In the first year or two of President-elect Barack Obama's term, he will work hand in glove with Rep. Henry Waxman to devise a plan limiting carbon emissions that will impact every corner of the economy and U.S. industry.
The new president and the chairman of the House Energy and Commerce Committee also will coordinate to remake America's health care system and provide universal coverage.
One man will be the conduit that makes this landscape-altering relationship tick.
Phil Schiliro, 52, worked for Mr. Waxman, California Democrat, for 25 of the past 26 years, until July, when Mr. Obama hired him to oversee congressional relations for his presidential campaign.
A week ago, Mr. Obama announced that Mr. Schiliro will be head of legislative affairs at the White House, acting as the main liaison between Capitol Hill and 1600 Pennsylvania Avenue.
Mr. Obama is "now hooked up to what will probably be the most powerful committee on the Hill for the next two years," said Brian McNicoll, an aide to Rep. Thomas M. Davis III, Virginia Republican, who has worked with and against Mr. Waxman on the House Oversight and Government Reform Committee over the past decade.
"The Obama administration has a direct link" to Mr. Waxman's committee, Mr. McNicoll said. "That is where they want to make their mark, on energy and environmental policy and stuff that goes through that committee."
Jim Manley, spokesman for Senate Majority Leader Harry Reid, Nevada Democrat, said that "health care and climate change are going to be two of the toughest, most complex issues that we will have to deal with in the next Congress."
"The fact that Phil knows the Hill so well is certainly going to help."
Both Mr. Waxman and Mr. Schiliro declined to comment for this article, but their close working relationship was clear as far back as 1992, when Mr. Schiliro mounted an unsuccessful run for Congress and Mr. Waxman wrote a fundraising letter saying the race meant "a great deal" to him.
Mr. Obama last week promised that his presidency "will mark a new chapter in America's leadership on climate change," in a nod to environmentalists and liberals frustrated by what they regard as eight years of obstruction by President Bush.
Central to Mr. Obama's goal of reducing emissions to their 1990 levels by 2020 and an additional 80 percent by 2050 is a cap-and-trade system on carbon-dioxide emissions. The likely trigger for the creation of a cap-and-trade system will be the granting of a waiver to California, allowing that state to impose stricter emissions requirements on automobiles, a bid the Bush administration has denied.
Once Mr. Obama signs an executive order or Congress passes a bill giving California a green light, the Obama administration and Congress likely will take about 18 months to design a cap-and-trade system that will allow businesses that emit carbon dioxide to buy the right to do that from alternative or clean-energy producers, said Brad Johnson of the Center for American Progress (CAP) Action Fund.

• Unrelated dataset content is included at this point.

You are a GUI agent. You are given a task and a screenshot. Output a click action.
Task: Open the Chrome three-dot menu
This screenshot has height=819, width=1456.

Such a system will dramatically affect a wide swath of American industries and corporations, from utilities to banks.
"Utilities say how much a plant will cost, but they don't factor in the coal pricing, and when you do that, the finances of this totally changes," Mr. Johnson said.
Mr. McNicoll said Mr. Schiliro's presence in the White House will give Mr. Waxman an "intimate" sense of what should go into climate change legislation and what should not as the Obama administration weighs business interests and the political and economic ramifications of their actions.
Mr. Schiliro also stands as something of a symbol for how Mr. Obama appears set on governing. His rise within Mr. Obama's world in the past several months was widely interpreted as a signal from the president-elect that tipped a power struggle over the Energy and Commerce chairmanship in Mr. Waxman's favor.
One day after Mr. Obama's election, he named Mr. Schiliro to one of 13 positions on the transition senior staff.
If the writing on the wall hadn't been clear enough over the summer, it was obvious at that point: Mr. Schiliro would run the White House office of legislative affairs come January.
The official announcement came Nov. 15, and five days later, Mr. Waxman toppled Rep. John D. Dingell of Michigan from the chairmanship of the House Energy and Commerce Committee, which the Michigan Democrat had held in every Democrat-controlled Congress since 1981.
Many saw Mr. Schiliro's elevation within the incoming Obama administration as a clear gesture that the president-elect wanted Mr. Waxman in and Mr. Dingell out.
"Waxman is ready and willing to work closely with the Obama administration from Day One," said Mr. Johnson, who wrote about the Waxman coup for one of CAP's blogs, the Wonk Room.
"If Obama orchestrated this, then he did it in a very effective way where it was not done in public and without any fingerprints," Mr. Johnson said.
On the day when Mr. Waxman shoved Mr. Dingell aside, Mr. Obama was catching flak from some in the left-wing blogosphere for his involvement in helping Sen. Joe Lieberman, Connecticut independent, keep his chairmanship of the Senate Homeland Security Committee.
The president-elect had made a public gesture of bipartisanship and allowed a political opponent to retain a hold on power while surreptitiously approving the dethronement of a man who stood in the way of his policy goals.